- **Goal of the exercise**:
In the listing below, the answer starts at the line that has "Новости (18, 33)" and stops after the line that has "Настоящее Время (28, 103)"; please repeat that part exactly and nothing more.

- **Data for the task**:

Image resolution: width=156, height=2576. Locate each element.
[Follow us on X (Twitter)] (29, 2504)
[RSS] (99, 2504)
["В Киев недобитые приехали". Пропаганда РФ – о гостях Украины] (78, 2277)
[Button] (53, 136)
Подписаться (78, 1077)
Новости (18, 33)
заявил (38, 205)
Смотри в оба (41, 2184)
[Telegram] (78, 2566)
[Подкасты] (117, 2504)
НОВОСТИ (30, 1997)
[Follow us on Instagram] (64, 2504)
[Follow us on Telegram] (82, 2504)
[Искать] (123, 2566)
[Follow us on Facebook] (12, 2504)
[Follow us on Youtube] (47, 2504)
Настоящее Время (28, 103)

--

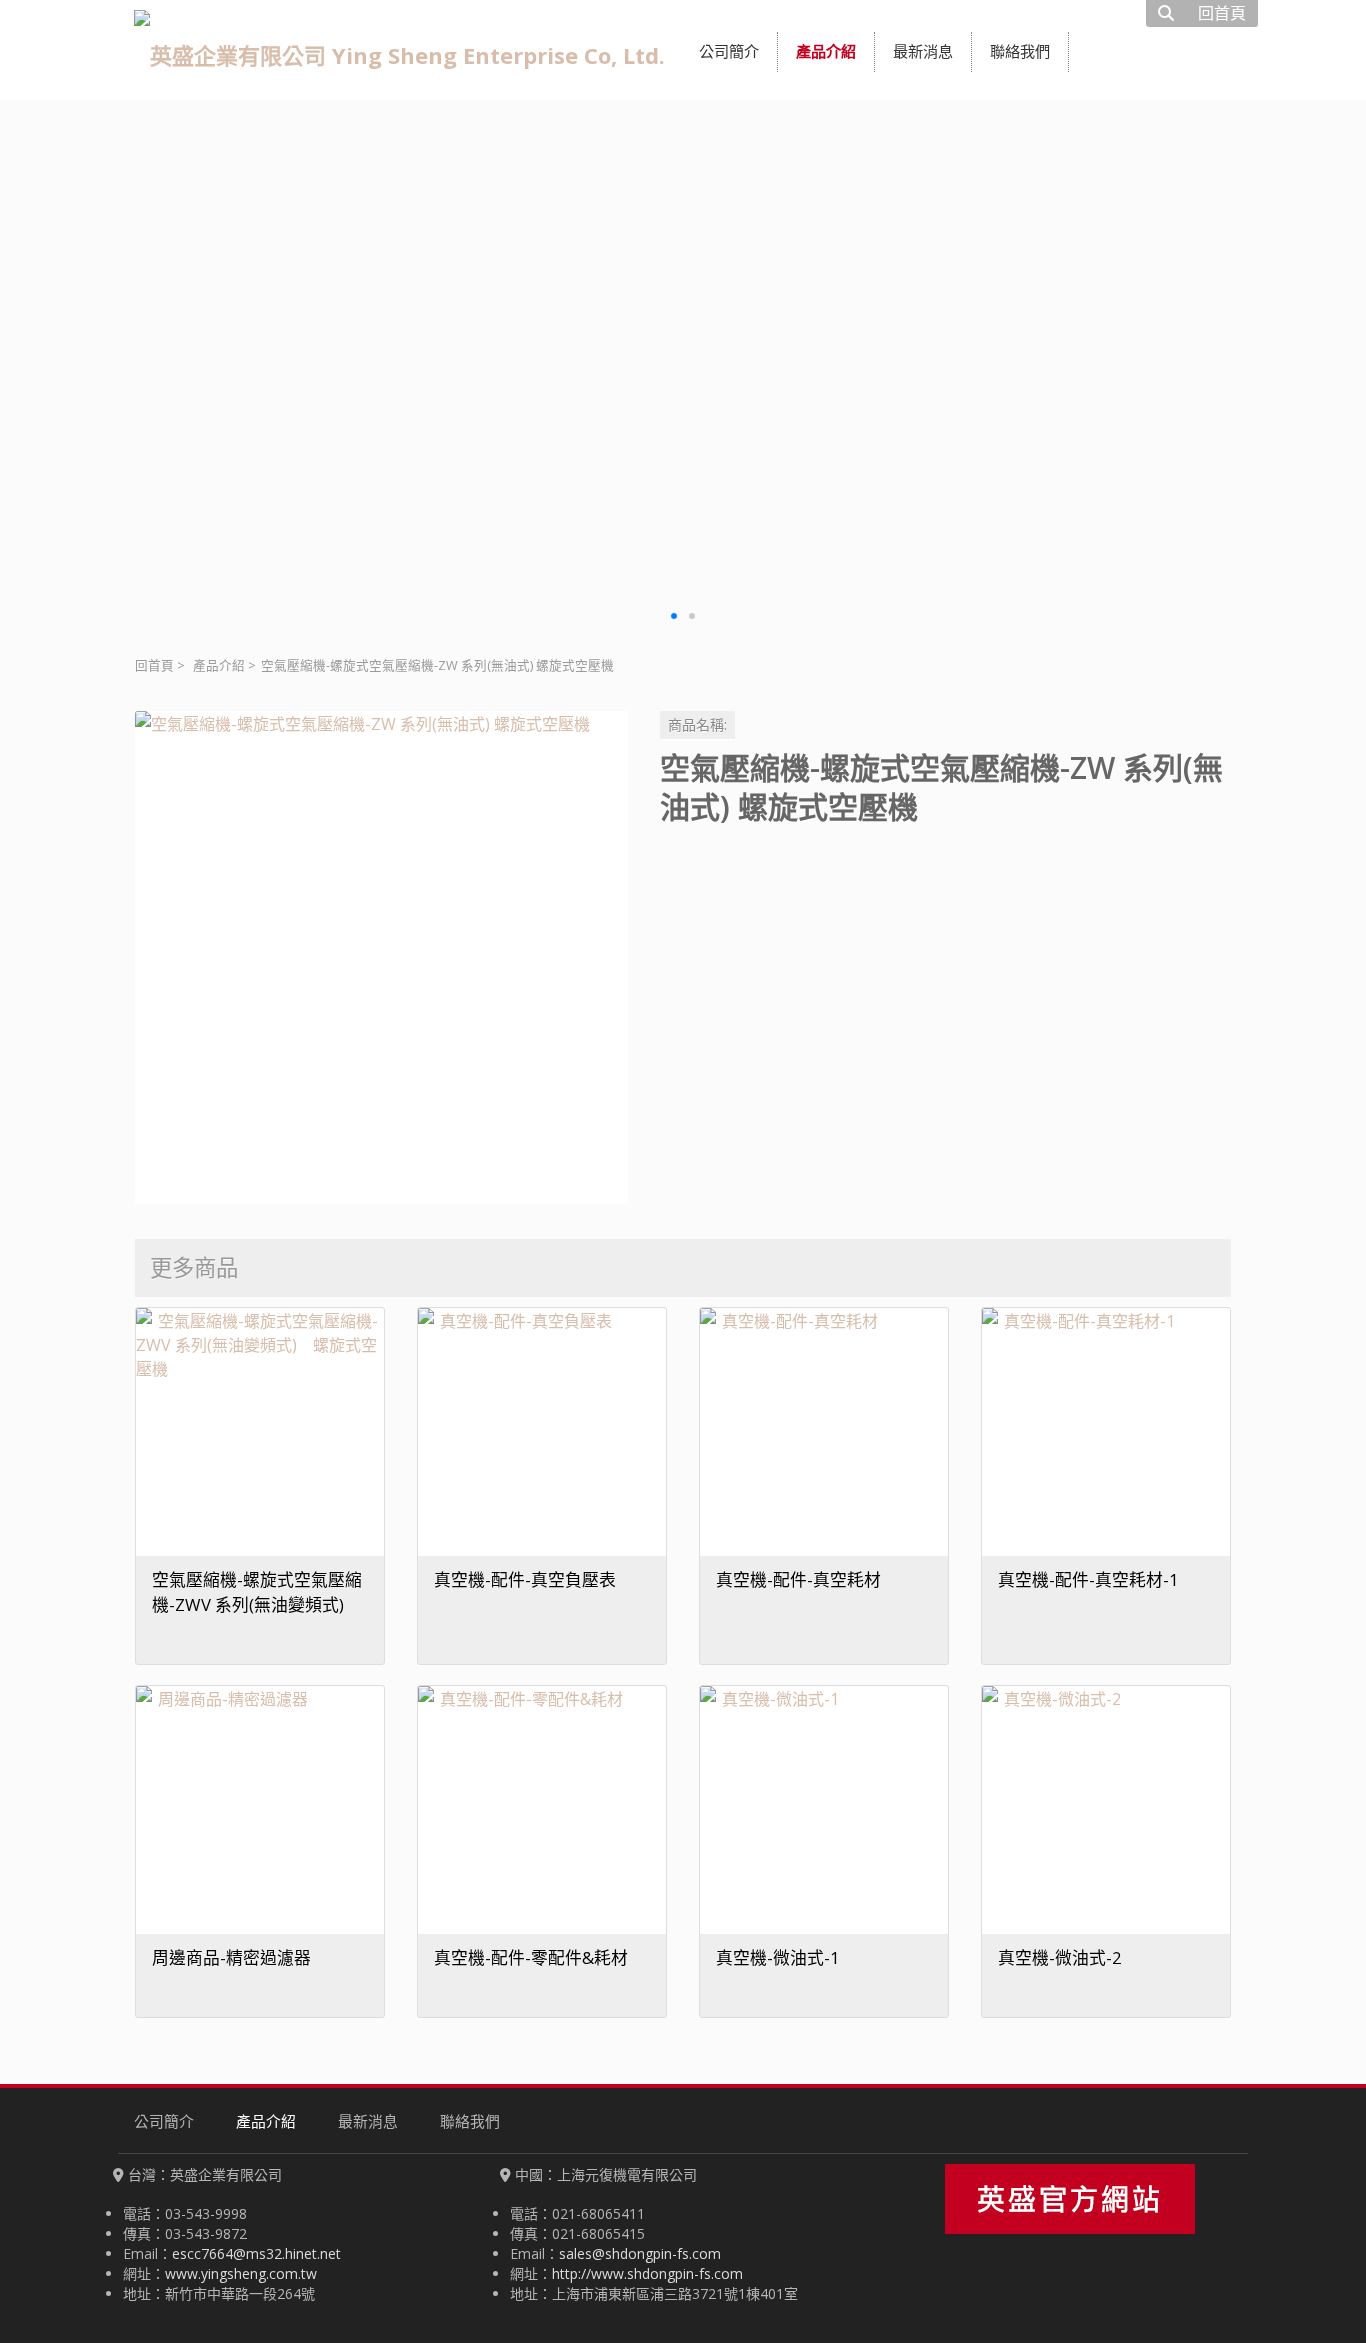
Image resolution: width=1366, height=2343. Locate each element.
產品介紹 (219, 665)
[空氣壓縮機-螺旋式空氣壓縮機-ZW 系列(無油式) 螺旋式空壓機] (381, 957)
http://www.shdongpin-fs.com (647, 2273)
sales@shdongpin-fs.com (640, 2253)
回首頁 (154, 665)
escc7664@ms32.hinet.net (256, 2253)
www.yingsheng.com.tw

...

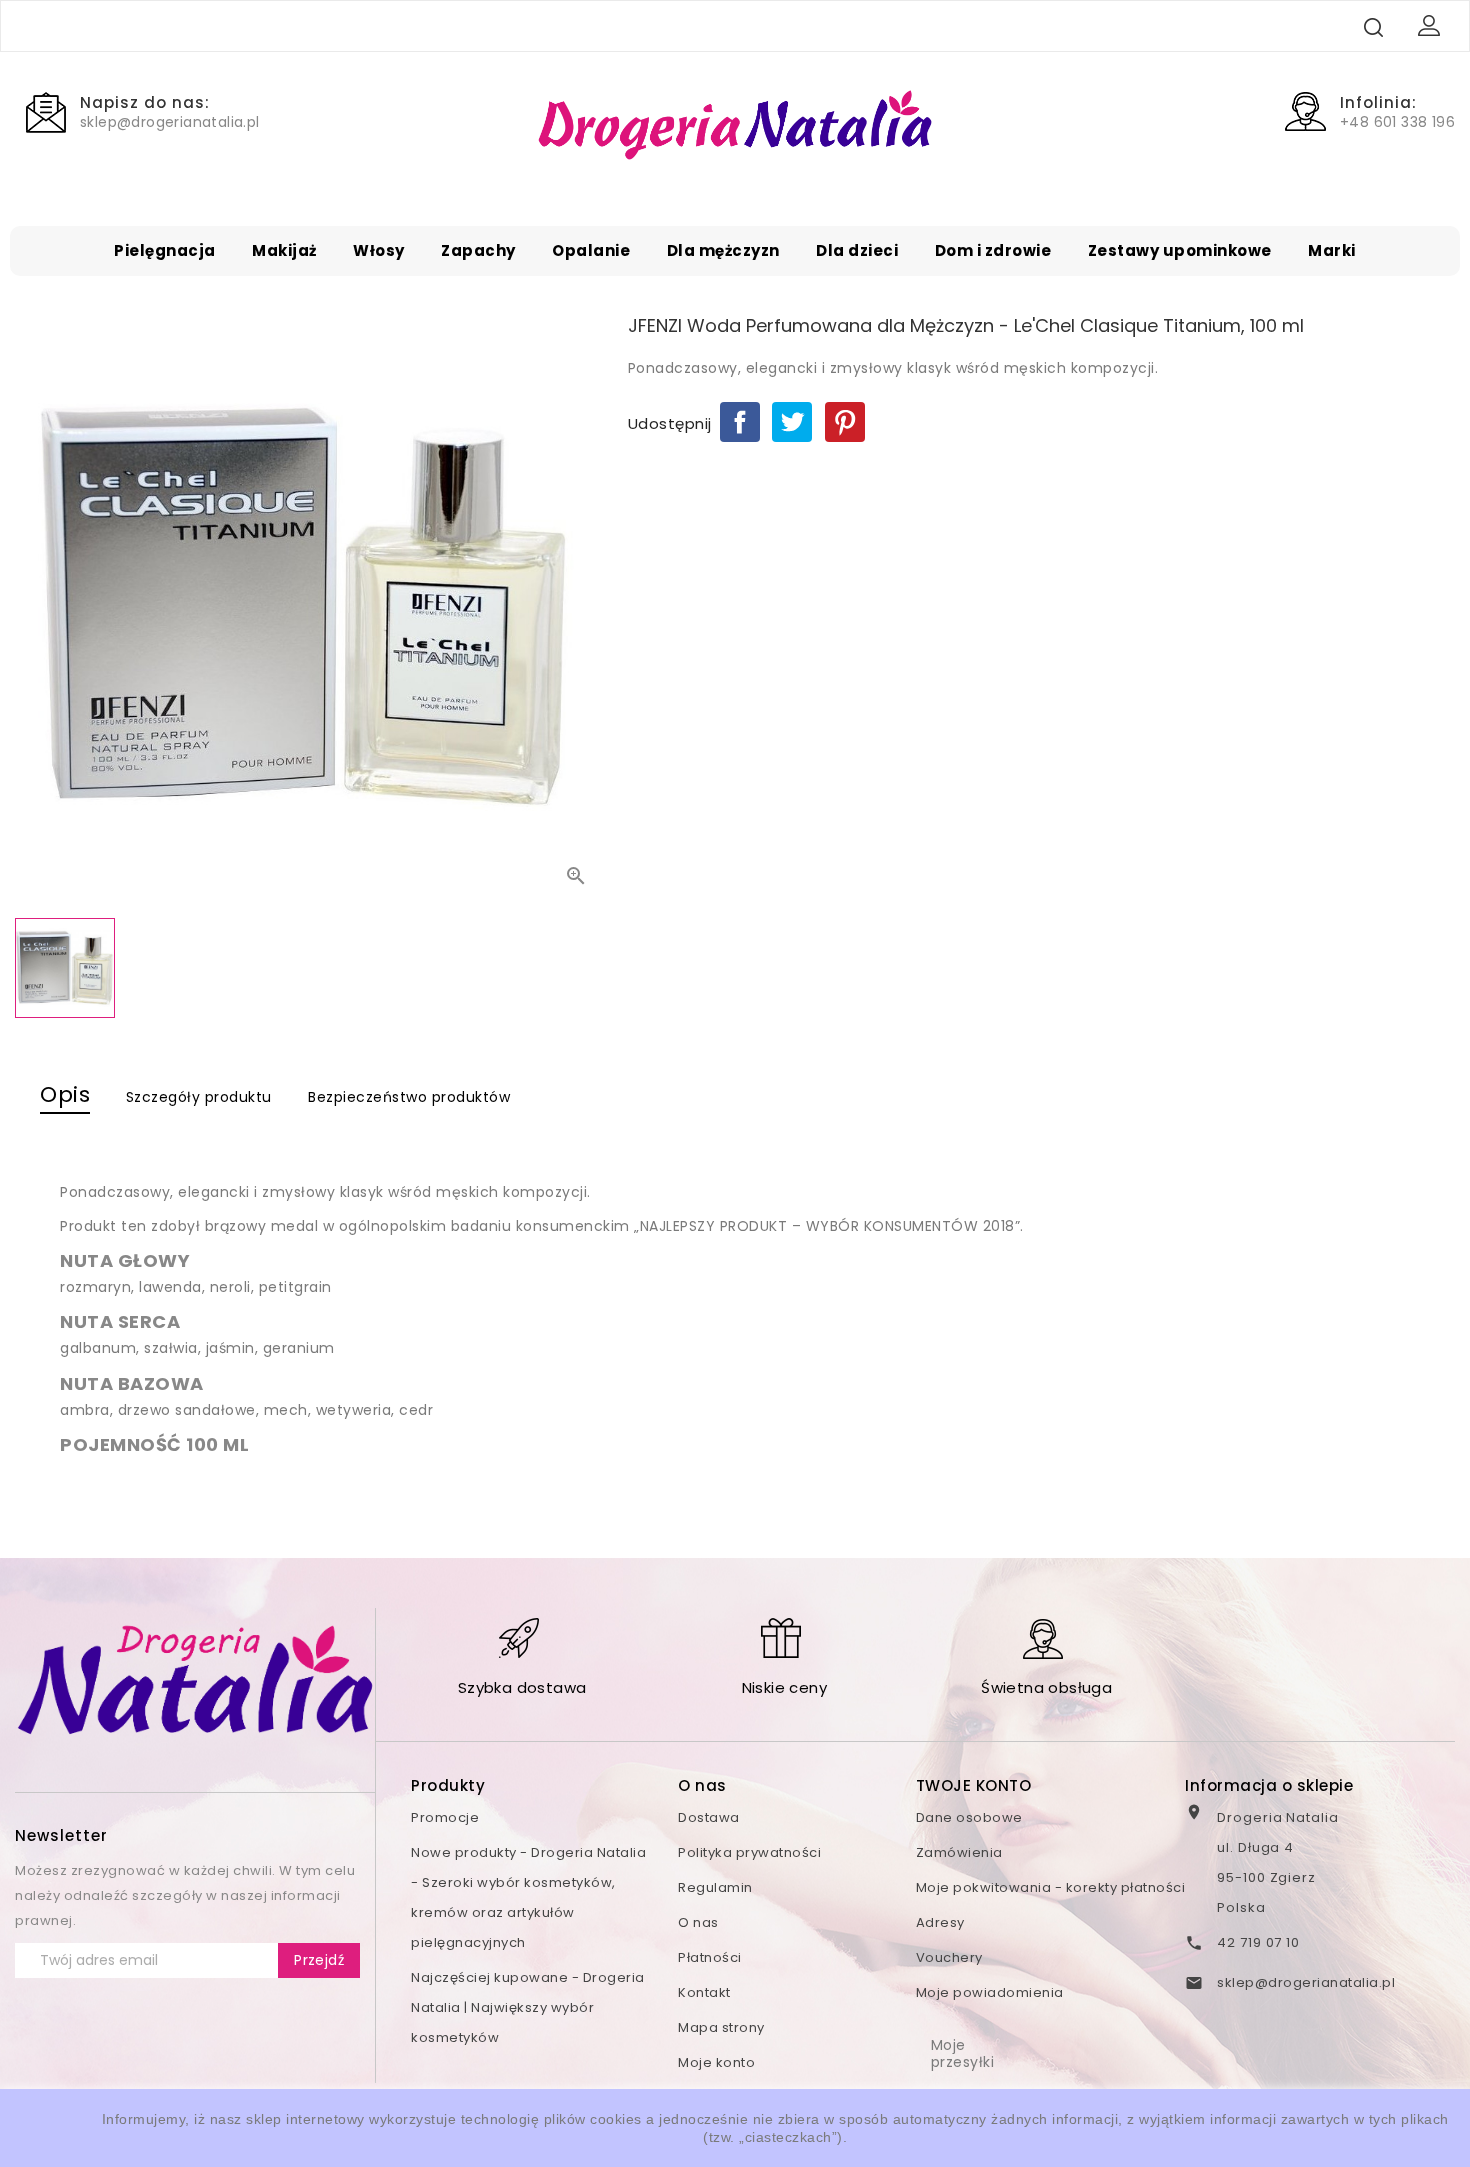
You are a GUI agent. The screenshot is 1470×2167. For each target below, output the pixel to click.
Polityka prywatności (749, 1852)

- **Answer area**:
Новости (18, 33)
заявил (38, 205)
Смотри в оба (41, 2184)
[Telegram] (78, 2566)
[Подкасты] (117, 2504)
НОВОСТИ (30, 1997)
[Follow us on Instagram] (64, 2504)
[Follow us on Telegram] (82, 2504)
[Искать] (123, 2566)
[Follow us on Facebook] (12, 2504)
[Follow us on Youtube] (47, 2504)
Настоящее Время (28, 103)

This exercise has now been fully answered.